§ **What is expected**
Copy out the entries that follow. Leave none out.

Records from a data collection
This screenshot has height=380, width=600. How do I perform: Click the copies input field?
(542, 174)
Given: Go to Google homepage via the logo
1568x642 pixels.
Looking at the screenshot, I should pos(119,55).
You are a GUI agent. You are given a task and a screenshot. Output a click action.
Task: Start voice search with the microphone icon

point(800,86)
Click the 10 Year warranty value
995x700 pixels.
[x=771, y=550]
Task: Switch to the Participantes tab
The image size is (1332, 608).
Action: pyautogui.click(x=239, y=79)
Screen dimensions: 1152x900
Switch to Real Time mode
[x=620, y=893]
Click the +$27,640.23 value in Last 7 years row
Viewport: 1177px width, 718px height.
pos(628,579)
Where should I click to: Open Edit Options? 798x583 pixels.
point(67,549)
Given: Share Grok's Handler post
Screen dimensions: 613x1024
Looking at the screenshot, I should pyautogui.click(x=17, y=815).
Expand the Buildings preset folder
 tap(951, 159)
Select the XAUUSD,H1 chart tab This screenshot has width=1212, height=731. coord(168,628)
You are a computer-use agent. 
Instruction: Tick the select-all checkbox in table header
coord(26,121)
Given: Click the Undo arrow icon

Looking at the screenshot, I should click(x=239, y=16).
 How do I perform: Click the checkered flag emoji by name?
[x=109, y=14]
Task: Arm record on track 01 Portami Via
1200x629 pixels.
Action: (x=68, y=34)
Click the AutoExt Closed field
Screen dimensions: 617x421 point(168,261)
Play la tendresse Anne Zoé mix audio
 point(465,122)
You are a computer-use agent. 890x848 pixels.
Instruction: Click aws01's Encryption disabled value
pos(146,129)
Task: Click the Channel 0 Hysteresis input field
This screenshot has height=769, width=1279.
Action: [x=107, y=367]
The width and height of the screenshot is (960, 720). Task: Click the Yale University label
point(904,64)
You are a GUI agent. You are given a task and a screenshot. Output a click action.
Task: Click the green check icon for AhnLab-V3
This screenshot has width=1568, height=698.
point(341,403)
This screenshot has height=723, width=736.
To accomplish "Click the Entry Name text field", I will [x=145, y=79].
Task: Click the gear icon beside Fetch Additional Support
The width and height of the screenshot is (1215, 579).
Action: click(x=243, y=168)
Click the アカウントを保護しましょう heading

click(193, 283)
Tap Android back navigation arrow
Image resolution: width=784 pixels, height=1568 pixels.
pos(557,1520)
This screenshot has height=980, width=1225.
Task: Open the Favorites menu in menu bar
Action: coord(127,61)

§ **Task output**
This screenshot has height=380, width=600. How do I perform: Click the copies input field?
(542, 174)
Given: Go to Google homepage via the logo
1568x642 pixels.
Looking at the screenshot, I should pos(119,55).
You are a GUI agent. You are given a task and a screenshot. Output a click action.
Task: Start voice search with the microphone icon

point(800,86)
Click the 10 Year warranty value
995x700 pixels.
[x=771, y=550]
Task: Switch to the Participantes tab
The image size is (1332, 608).
Action: pyautogui.click(x=239, y=79)
Screen dimensions: 1152x900
Switch to Real Time mode
[x=620, y=893]
Click the +$27,640.23 value in Last 7 years row
Viewport: 1177px width, 718px height.
pos(628,579)
Where should I click to: Open Edit Options? 798x583 pixels.
point(67,549)
Given: Share Grok's Handler post
Screen dimensions: 613x1024
Looking at the screenshot, I should pyautogui.click(x=17, y=815).
Expand the Buildings preset folder
 tap(951, 159)
Select the XAUUSD,H1 chart tab This screenshot has width=1212, height=731. coord(168,628)
You are a computer-use agent. 
Instruction: Tick the select-all checkbox in table header
coord(26,121)
Given: Click the Undo arrow icon

Looking at the screenshot, I should click(x=239, y=16).
 How do I perform: Click the checkered flag emoji by name?
[x=109, y=14]
Task: Arm record on track 01 Portami Via
1200x629 pixels.
Action: (x=68, y=34)
Click the AutoExt Closed field
Screen dimensions: 617x421 point(168,261)
Play la tendresse Anne Zoé mix audio
 point(465,122)
You are a computer-use agent. 890x848 pixels.
Instruction: Click aws01's Encryption disabled value
pos(146,129)
Task: Click the Channel 0 Hysteresis input field
This screenshot has height=769, width=1279.
Action: [x=107, y=367]
The width and height of the screenshot is (960, 720). Task: Click the Yale University label
point(904,64)
You are a GUI agent. You are given a task and a screenshot. Output a click action.
Task: Click the green check icon for AhnLab-V3
This screenshot has width=1568, height=698.
point(341,403)
This screenshot has height=723, width=736.
To accomplish "Click the Entry Name text field", I will [x=145, y=79].
Task: Click the gear icon beside Fetch Additional Support
The width and height of the screenshot is (1215, 579).
Action: click(x=243, y=168)
Click the アカウントを保護しましょう heading

click(193, 283)
Tap Android back navigation arrow
Image resolution: width=784 pixels, height=1568 pixels.
pos(557,1520)
This screenshot has height=980, width=1225.
Task: Open the Favorites menu in menu bar
Action: coord(127,61)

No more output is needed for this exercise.